## Provided text
---

As the days drew nearer, I read a couple of blogs by people who had reached the Margherita peak and they all painted a touristy picture of how wonderful it was up there and how beautiful it looked. I could not wait.

The trek begins

We began our eight-day trek on May 31, 2013, through Kilembe town, hiking over broken bridges that were swept away by recent floods. At RTS offices in Kilembe we changed into gumboots, signed documents that, in essence, said we were responsible for our lives and should anything happen to us, the trekking company was not liable. We were later briefed about our journey and told to look out for blue monkeys, a number of unique birds, mountain goats, leopards and lots of interesting flora.

To reach Margherita peak, we were to trek through seven biospheres, namely the savannah grassland, the natural rainforest, the bamboo zone, the heather zone, the alpine zone, rock zone and lastly, the snow zone. I looked forward to experiencing these great wonders.

At 9:03am, we each set off into the Rwenzori Mountains National Park with our guides and a group of porters carrying our luggage, food, utensils and mountaineering equipment. We paid our entry fees into the world heritage site at the Uganda Wildlife Authority offices.

At this point, we were all in high spirits, chatting, joking and laughing with our guides and porters. It was mostly cool because we were covered by the green canopy of giant ancient trees and plants. We trekked through this lovely forest for six hours, all the while listening to the beautiful sounds of birds, blue monkeys and the endless sounds of River Nyamwaburi. I took my time breathing in the fresh unpolluted air, thanking God for the marvellous beauty.

---

## Material provided
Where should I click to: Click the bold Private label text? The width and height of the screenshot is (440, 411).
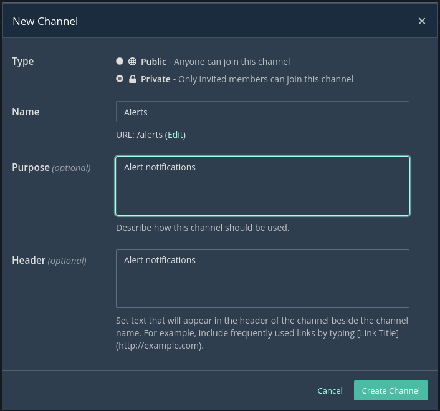(155, 79)
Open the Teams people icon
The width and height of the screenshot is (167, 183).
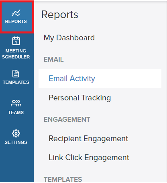click(16, 103)
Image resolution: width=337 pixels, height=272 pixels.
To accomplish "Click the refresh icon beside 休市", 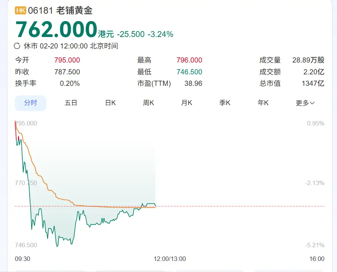I will coord(17,46).
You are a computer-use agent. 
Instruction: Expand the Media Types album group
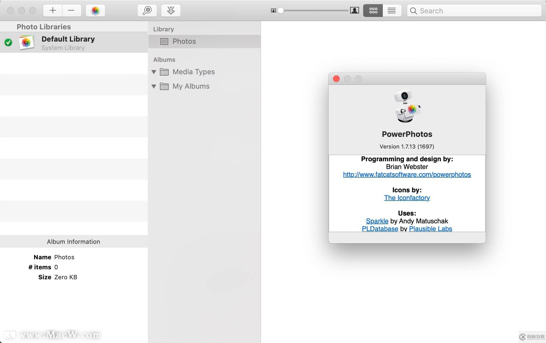(155, 71)
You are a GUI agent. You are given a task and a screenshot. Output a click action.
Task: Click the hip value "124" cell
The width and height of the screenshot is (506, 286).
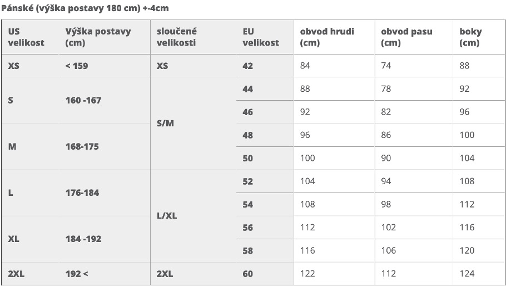click(467, 273)
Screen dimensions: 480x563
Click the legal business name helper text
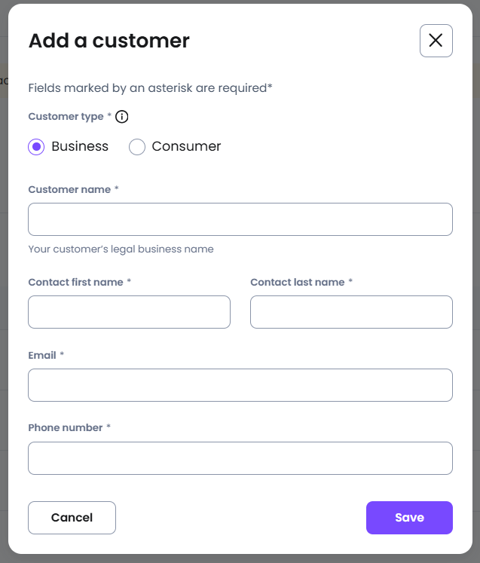(x=121, y=249)
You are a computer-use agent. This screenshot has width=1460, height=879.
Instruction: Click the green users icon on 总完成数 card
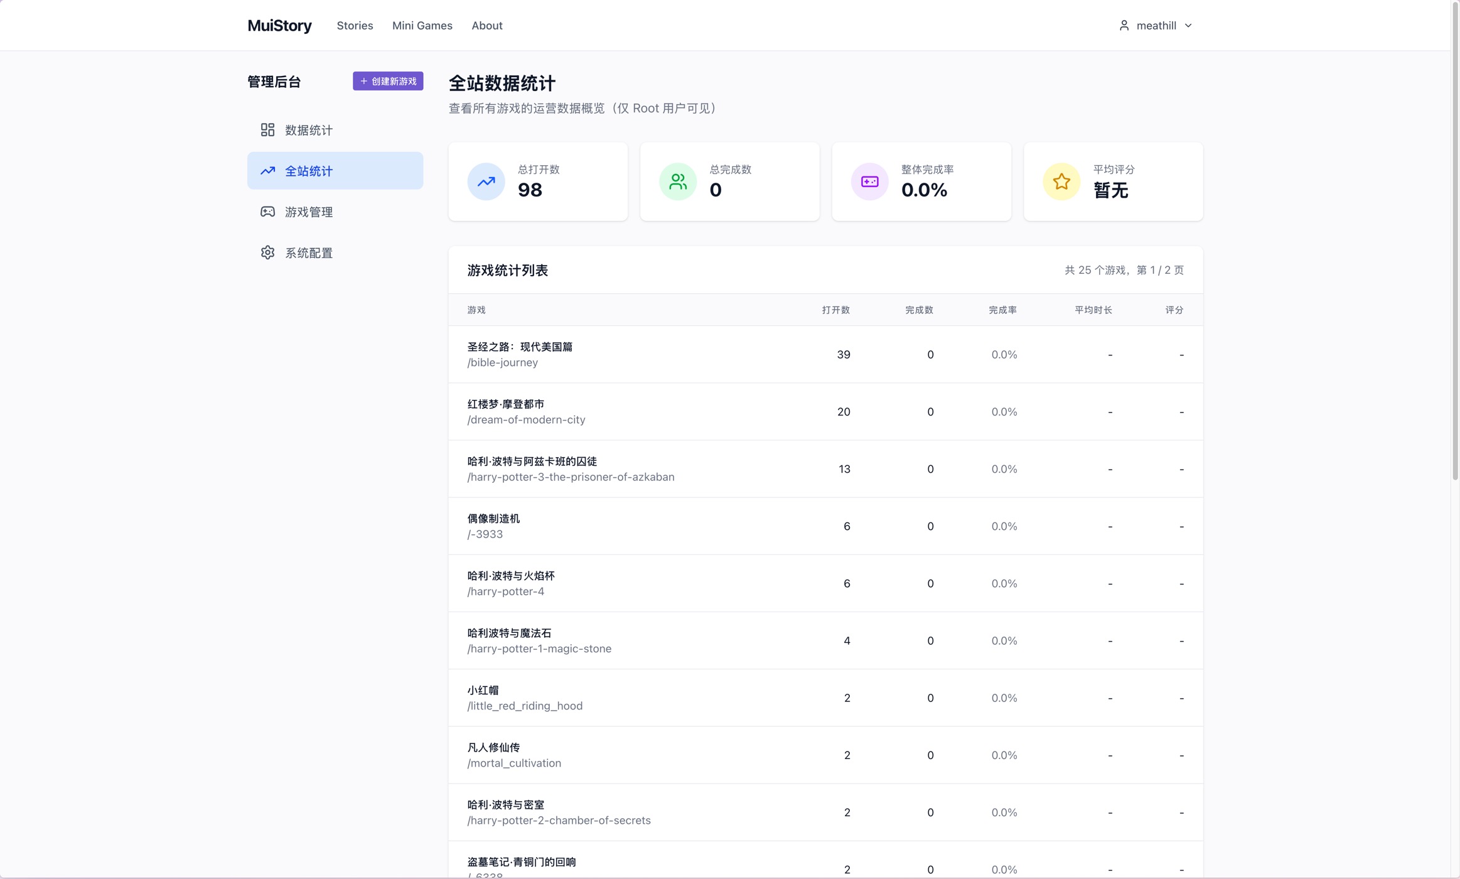[678, 181]
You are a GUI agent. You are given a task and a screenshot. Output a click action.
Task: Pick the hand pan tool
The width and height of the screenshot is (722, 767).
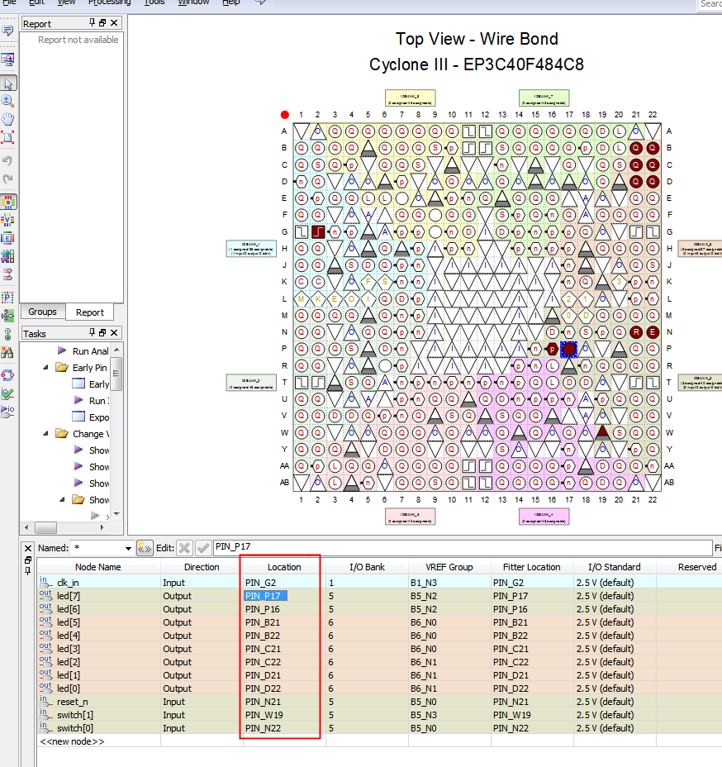(x=8, y=119)
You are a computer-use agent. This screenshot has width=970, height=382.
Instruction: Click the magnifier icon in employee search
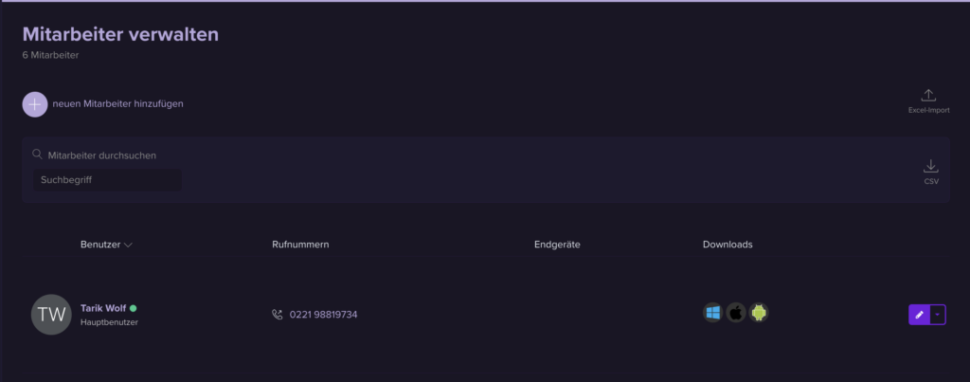(37, 155)
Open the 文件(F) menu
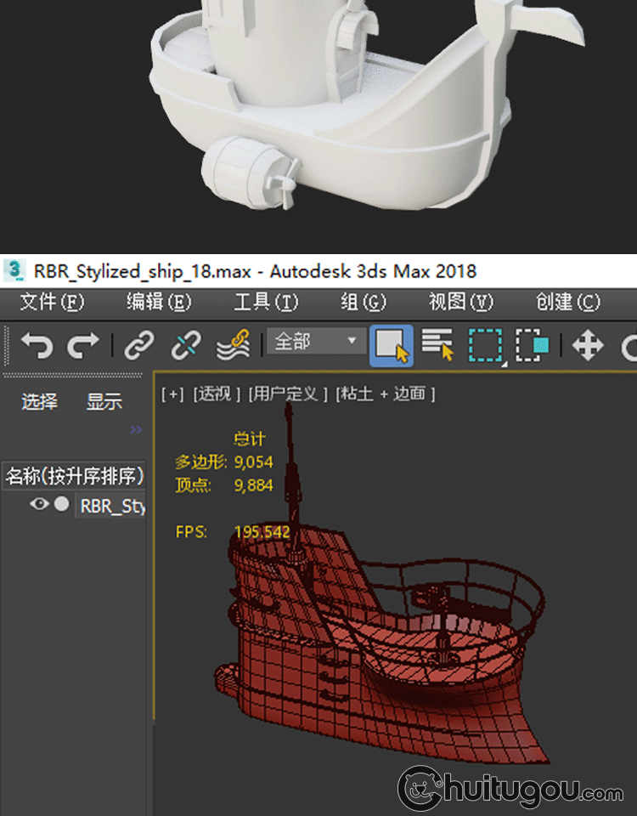Image resolution: width=637 pixels, height=816 pixels. click(52, 302)
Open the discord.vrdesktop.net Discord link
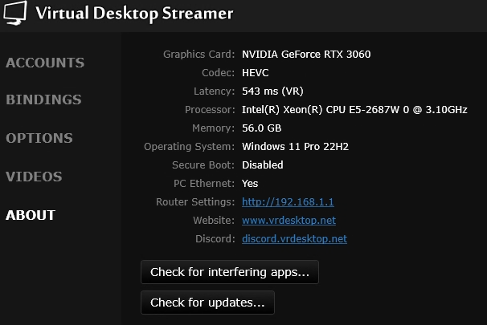The height and width of the screenshot is (325, 487). coord(294,239)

---

## Task set
1) Update the Rwenzori trek account from "As the days" through "could not wait." by replacing "blogs" with "travel journals".
2) How many lines of the records contain the string "computer"? Reply with the number alone.

## Task-by-task results
1)
As the days drew nearer, I read a couple of travel journals by people who had reached the Margherita peak and they all painted a touristy picture of how wonderful it was up there and how beautiful it looked. I could not wait.

2) 3